For over 25 years, companies have valued our ability to serve as their early warning system—to interpret emerging issues and trends in the sustainable development agenda and help them anticipate, understand, and respond to shifts in the business landscape. Our Ten Trends for 2015 series distills SustainAbility’s thinking over the past year and forecasts the issues that will shape the sustainable development agenda in 2015. This is the second in our series of blogs expanding upon these trends.
While gender diversity continues to frame the narrative on diversity within a company’s workforce, stakeholders and companies are shifting their focus to more holistic interpretation. This includes fostering other dimensions of inclusion such as race, ethnicity, sexual orientation and disabilities.
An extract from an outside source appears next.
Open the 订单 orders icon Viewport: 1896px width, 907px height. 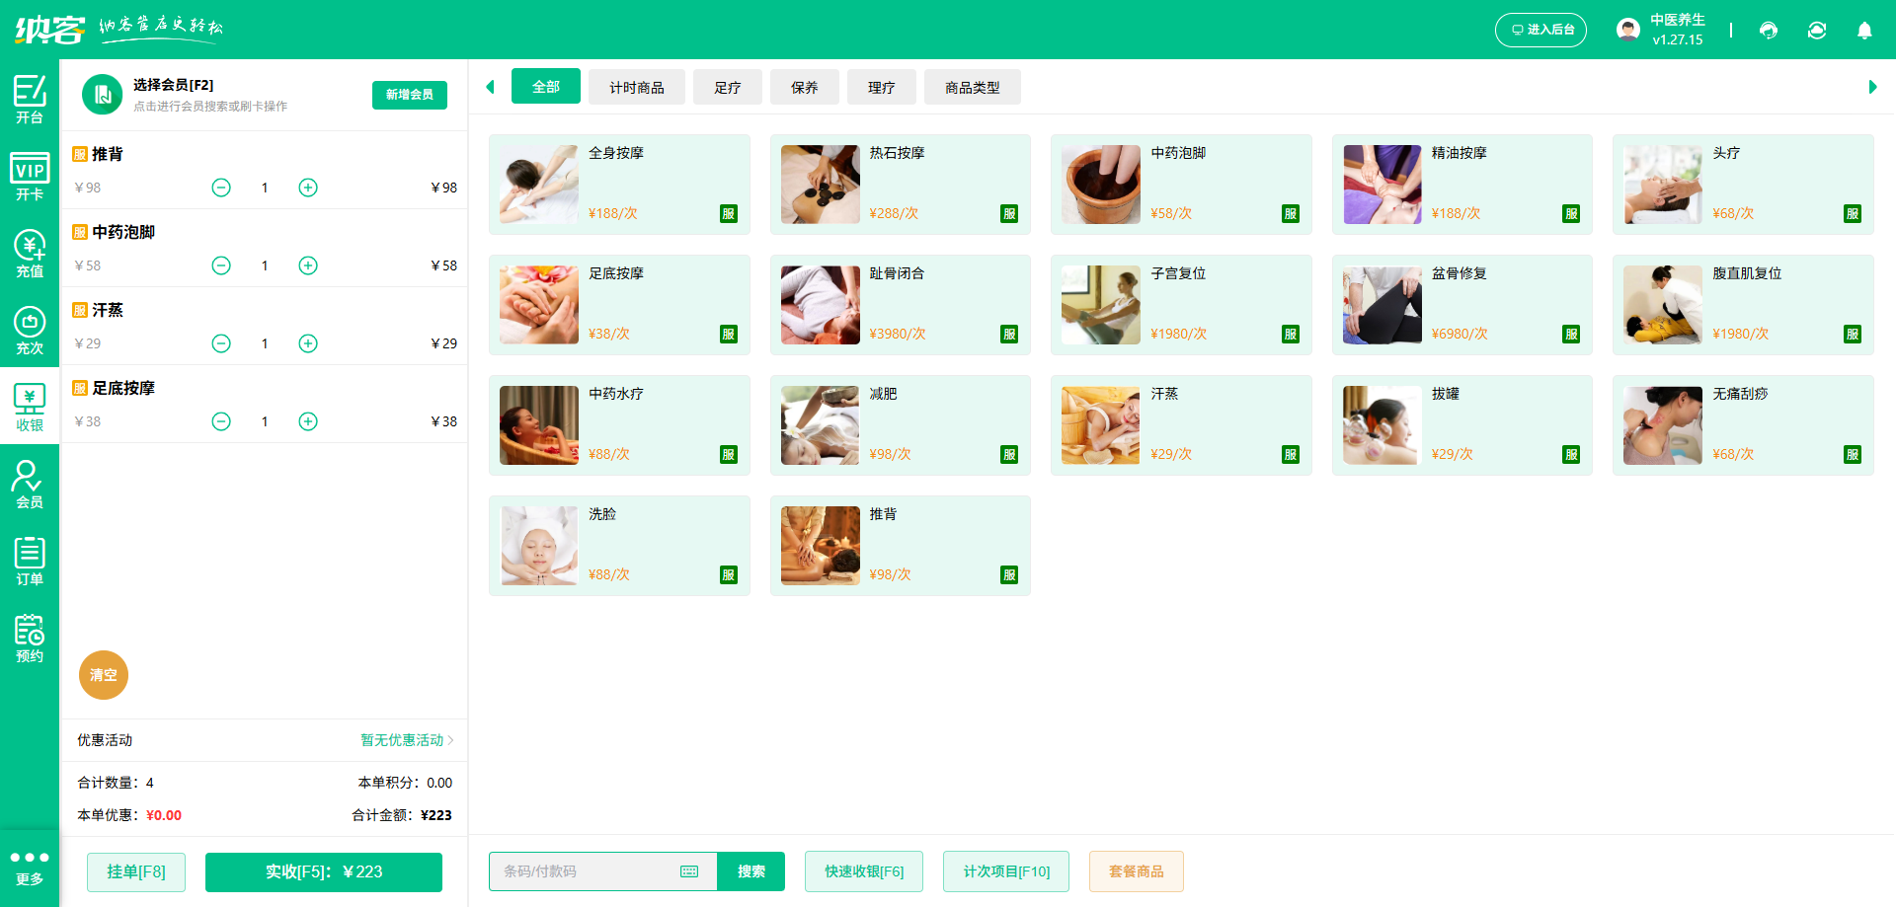click(x=30, y=560)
In 2014 a number of tech companies including Yahoo, Google, Facebook, Twitter and Amazon publicly disclosed their diversity figures, bringing attention to the underrepresentation of women and ethnic minorities in the industry. While the tech industry has lagged behind other industries on the diversity front, the rise in disclosure of diversity data by these companies signals that, beyond examining their environmental and social impacts, these companies may be turning an inward lens onto their own workforce. A recent article in the Harvard Business Review posits that with various reporting frameworks and guidelines promoting improved non-financial reporting, significant insights will come from human capital reporting to provide investors and regulators with information on how companies create value over time.
Disclosure of the diversity gap is a vital first step in recognizing a problem exists. However, what requires further analysis is how disclosure is driving performance changes and creating more inclusive workforces. The fact that Tim Cook, Apple’s CEO, made headlines and brought visibility to the issue of non-discrimination in business reflects that companies still have a long way to go to make diversity—in every sense—a reality within their organizational DNA.
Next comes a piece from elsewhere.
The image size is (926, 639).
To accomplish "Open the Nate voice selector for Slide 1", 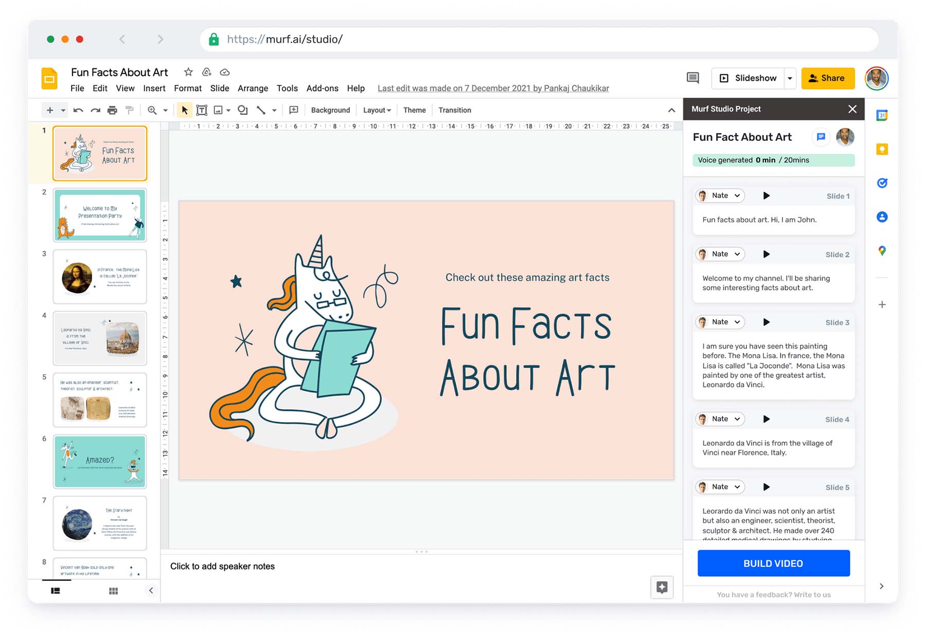I will pyautogui.click(x=719, y=195).
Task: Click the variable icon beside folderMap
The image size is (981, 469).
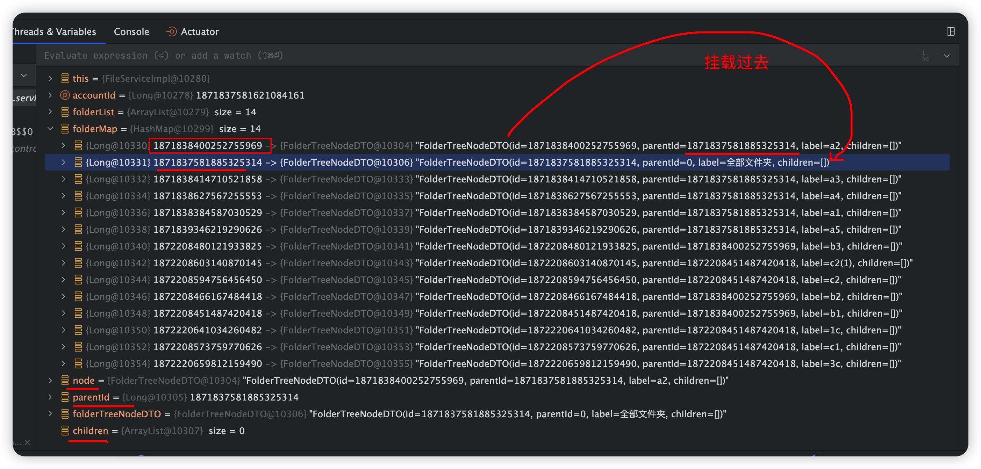Action: (65, 129)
The shift in framing diversity beyond gender is evident in a number of developments last year. US Civil Rights activist Jesse Jackson launched a campaign drawing attention to the lack of racial diversity in the executive ranks of top-tier Silicon Valley firms. The Open Diversity Data project publicly called out tech companies that do not release diversity data. In the UK, Business Secretary Vince Cable launched a review of the number of ethnic minority board members following reports by Green Park Executive Search and Business In The Community highlighting the lack of ethnic diversity at the board and executive levels as well as in management positions in FTSE100 companies. KPMG UK released a detailed set of diversity targets for 2018, across the areas of gender, ethnicity, disability and sexual orientation. Channel 4 in the UK announced a new diversity charter that allows bonuses to be withheld from senior management and other staff if they fail to meet targets including a 6% LGBT workforce.
In 2015 we hope to see more transparency on diversity outside of the tech sector as well as greater articulation by companies about what diversity means to their business. As has been noted in Deloitte’s research on diversity of thought, beyond ensuring women in leadership positions, ultimately, high performing organizations need broader representation across society to ensure the diversity of thought that drives innovation.